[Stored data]
****

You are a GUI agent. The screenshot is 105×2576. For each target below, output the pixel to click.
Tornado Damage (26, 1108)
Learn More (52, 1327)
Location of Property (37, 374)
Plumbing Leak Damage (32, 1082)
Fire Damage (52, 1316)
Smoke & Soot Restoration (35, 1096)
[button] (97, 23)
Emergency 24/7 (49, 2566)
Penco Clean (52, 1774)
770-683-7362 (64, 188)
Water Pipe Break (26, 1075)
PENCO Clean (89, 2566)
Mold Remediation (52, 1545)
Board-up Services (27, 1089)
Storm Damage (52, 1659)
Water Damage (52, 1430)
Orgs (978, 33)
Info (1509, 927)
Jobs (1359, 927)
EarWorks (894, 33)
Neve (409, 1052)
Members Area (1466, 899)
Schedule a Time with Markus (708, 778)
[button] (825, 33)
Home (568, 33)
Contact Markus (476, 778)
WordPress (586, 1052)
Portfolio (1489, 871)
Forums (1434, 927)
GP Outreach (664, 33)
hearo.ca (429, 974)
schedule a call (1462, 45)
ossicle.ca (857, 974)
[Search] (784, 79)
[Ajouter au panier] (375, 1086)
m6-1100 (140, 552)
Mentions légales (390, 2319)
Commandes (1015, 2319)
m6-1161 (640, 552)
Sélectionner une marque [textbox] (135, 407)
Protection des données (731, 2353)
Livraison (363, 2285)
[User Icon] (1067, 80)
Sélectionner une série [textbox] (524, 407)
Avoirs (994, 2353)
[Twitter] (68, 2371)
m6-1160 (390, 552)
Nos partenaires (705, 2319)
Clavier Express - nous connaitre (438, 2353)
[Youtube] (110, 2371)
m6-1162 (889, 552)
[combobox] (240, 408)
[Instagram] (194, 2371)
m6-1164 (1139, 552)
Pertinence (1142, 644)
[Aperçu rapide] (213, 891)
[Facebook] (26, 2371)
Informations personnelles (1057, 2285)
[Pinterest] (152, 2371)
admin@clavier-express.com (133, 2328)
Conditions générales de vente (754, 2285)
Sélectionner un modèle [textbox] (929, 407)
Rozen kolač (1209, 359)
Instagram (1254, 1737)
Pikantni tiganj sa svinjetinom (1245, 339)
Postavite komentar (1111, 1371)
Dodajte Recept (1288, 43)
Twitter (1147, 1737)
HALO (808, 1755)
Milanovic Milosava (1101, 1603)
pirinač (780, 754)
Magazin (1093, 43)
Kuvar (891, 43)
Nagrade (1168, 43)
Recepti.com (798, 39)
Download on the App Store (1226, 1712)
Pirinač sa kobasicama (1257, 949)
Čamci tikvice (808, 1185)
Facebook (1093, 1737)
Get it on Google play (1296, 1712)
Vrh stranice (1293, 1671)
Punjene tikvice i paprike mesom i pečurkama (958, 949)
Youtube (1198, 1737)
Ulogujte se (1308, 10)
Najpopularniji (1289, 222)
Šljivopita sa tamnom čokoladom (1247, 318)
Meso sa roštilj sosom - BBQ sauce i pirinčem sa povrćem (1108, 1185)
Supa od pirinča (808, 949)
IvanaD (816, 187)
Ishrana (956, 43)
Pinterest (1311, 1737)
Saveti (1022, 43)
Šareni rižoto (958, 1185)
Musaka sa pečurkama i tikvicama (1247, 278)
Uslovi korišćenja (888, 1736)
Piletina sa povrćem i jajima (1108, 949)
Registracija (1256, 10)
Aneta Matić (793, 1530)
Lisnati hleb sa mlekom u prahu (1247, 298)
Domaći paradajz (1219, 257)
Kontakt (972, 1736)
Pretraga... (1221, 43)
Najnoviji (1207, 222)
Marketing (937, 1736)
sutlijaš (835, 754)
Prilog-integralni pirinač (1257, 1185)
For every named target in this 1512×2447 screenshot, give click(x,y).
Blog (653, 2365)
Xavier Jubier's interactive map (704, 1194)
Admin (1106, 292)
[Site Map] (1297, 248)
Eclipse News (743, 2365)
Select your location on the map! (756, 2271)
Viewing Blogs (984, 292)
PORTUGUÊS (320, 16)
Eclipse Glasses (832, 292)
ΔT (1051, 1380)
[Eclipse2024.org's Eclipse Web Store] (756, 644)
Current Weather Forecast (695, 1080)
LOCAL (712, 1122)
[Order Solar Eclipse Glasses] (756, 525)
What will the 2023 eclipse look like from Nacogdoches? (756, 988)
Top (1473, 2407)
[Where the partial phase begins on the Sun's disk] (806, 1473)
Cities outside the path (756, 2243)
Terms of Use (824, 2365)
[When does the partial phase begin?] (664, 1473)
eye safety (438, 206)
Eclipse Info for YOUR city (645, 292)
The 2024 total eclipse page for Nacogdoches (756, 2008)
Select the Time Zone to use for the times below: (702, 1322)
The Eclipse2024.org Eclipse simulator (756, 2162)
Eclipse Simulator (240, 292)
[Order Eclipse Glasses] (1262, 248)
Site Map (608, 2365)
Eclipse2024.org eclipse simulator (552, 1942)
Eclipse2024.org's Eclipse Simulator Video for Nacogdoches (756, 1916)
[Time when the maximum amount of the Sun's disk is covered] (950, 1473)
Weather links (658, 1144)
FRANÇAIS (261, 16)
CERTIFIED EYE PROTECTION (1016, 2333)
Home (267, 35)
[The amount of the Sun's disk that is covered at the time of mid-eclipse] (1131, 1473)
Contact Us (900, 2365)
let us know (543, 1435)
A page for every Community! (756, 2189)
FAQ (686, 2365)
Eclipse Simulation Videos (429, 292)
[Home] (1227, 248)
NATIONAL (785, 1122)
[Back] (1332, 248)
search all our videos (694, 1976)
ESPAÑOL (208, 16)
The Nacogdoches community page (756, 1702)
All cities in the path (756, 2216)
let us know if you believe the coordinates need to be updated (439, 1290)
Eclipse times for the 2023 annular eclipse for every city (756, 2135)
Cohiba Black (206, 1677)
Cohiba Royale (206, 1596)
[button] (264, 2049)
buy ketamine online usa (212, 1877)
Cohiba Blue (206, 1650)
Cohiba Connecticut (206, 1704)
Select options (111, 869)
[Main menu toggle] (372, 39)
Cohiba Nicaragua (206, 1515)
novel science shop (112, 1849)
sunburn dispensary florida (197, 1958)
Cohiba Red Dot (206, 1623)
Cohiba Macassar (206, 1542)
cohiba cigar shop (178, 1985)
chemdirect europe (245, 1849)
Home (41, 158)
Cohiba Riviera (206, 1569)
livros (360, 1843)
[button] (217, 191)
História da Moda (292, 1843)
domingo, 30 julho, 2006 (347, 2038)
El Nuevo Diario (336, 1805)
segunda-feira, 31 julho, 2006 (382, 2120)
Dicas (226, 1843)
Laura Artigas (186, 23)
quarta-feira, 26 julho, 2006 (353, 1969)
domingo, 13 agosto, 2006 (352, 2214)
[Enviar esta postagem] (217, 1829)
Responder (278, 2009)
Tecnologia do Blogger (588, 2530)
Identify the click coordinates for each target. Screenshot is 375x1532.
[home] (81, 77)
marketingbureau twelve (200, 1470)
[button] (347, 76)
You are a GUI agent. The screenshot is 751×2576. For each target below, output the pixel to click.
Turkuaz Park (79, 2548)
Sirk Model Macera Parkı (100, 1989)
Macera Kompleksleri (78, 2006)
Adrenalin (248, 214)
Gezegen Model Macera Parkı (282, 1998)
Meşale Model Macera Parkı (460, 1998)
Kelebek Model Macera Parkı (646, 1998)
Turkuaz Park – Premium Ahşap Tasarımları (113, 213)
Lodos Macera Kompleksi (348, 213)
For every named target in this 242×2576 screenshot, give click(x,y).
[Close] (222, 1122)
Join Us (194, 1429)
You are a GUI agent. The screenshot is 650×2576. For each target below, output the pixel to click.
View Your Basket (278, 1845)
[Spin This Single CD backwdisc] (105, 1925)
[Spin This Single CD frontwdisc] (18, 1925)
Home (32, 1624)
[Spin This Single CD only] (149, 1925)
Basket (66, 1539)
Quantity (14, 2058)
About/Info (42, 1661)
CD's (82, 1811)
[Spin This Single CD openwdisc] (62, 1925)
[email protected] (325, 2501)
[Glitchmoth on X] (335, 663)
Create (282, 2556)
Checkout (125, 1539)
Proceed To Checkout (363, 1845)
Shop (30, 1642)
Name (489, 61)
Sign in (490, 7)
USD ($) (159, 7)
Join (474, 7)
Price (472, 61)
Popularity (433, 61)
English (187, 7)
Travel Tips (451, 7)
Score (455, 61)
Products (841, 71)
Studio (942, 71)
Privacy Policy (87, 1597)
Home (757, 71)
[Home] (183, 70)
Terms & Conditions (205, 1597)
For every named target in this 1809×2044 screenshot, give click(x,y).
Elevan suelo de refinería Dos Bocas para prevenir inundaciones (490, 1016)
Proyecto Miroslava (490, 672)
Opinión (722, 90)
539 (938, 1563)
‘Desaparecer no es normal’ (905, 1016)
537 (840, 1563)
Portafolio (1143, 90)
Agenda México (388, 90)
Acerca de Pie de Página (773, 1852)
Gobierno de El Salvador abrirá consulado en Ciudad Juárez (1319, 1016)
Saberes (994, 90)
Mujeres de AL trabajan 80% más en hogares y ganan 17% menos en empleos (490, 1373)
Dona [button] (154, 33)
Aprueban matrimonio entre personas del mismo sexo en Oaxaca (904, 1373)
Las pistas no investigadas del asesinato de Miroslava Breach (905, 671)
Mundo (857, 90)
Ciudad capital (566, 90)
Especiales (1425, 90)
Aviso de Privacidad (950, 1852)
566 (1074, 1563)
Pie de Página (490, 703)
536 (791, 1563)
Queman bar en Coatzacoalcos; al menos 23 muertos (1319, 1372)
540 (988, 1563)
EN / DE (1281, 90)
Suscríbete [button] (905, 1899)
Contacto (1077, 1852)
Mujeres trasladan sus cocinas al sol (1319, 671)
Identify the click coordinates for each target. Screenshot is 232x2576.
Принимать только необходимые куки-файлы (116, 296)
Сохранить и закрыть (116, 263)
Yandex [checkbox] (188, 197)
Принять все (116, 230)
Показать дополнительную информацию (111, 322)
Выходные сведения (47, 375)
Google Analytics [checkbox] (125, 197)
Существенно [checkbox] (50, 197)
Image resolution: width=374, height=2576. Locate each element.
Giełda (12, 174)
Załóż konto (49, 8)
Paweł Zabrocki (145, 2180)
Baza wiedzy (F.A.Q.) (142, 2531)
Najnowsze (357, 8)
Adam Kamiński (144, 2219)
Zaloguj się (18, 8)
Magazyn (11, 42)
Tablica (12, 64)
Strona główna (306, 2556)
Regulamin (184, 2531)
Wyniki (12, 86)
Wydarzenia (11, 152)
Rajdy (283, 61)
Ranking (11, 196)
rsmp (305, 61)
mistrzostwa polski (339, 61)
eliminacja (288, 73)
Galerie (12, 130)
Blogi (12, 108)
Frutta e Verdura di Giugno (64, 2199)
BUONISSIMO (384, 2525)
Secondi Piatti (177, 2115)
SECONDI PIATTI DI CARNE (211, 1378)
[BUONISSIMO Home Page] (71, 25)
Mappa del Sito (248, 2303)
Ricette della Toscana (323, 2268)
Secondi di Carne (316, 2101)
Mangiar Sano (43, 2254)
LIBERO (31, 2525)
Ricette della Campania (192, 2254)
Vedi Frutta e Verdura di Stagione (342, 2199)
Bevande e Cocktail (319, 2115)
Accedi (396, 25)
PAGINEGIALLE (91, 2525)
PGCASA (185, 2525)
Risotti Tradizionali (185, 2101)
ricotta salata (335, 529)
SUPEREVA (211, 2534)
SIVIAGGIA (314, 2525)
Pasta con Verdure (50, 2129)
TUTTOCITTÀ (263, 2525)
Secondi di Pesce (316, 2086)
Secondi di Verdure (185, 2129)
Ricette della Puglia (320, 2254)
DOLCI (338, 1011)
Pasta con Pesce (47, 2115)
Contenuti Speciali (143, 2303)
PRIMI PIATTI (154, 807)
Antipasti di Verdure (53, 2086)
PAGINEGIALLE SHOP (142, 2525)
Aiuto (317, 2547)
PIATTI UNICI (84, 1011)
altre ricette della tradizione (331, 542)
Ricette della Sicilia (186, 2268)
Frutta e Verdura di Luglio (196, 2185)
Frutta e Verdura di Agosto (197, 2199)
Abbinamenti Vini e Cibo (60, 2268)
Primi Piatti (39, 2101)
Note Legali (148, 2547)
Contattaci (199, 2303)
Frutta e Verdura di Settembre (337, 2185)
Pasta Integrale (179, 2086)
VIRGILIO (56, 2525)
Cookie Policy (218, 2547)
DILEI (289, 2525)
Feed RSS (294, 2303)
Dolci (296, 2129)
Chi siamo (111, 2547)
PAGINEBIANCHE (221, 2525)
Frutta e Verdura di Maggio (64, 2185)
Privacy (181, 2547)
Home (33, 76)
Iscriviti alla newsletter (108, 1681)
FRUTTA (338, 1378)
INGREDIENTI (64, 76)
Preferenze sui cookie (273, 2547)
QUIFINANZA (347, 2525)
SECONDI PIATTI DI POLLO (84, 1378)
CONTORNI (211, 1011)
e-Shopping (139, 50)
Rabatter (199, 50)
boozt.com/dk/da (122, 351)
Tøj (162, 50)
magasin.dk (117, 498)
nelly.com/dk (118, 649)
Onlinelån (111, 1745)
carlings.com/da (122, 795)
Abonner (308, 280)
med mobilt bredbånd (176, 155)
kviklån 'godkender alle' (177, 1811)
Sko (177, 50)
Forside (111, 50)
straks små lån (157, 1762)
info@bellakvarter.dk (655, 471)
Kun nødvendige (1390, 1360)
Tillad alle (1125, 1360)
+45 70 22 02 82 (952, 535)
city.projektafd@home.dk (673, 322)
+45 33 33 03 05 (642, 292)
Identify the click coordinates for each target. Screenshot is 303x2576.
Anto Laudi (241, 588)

****

### What is expected
Output exactly the lines above, from the one holding "Kun nødvendige (1390, 1360)" through the end of the data, including the first and last.

### Answer below
Kun nødvendige (1390, 1360)
Tillad alle (1125, 1360)
+45 70 22 02 82 (952, 535)
city.projektafd@home.dk (673, 322)
+45 33 33 03 05 (642, 292)
Identify the click coordinates for each target. Screenshot is 303x2576.
Anto Laudi (241, 588)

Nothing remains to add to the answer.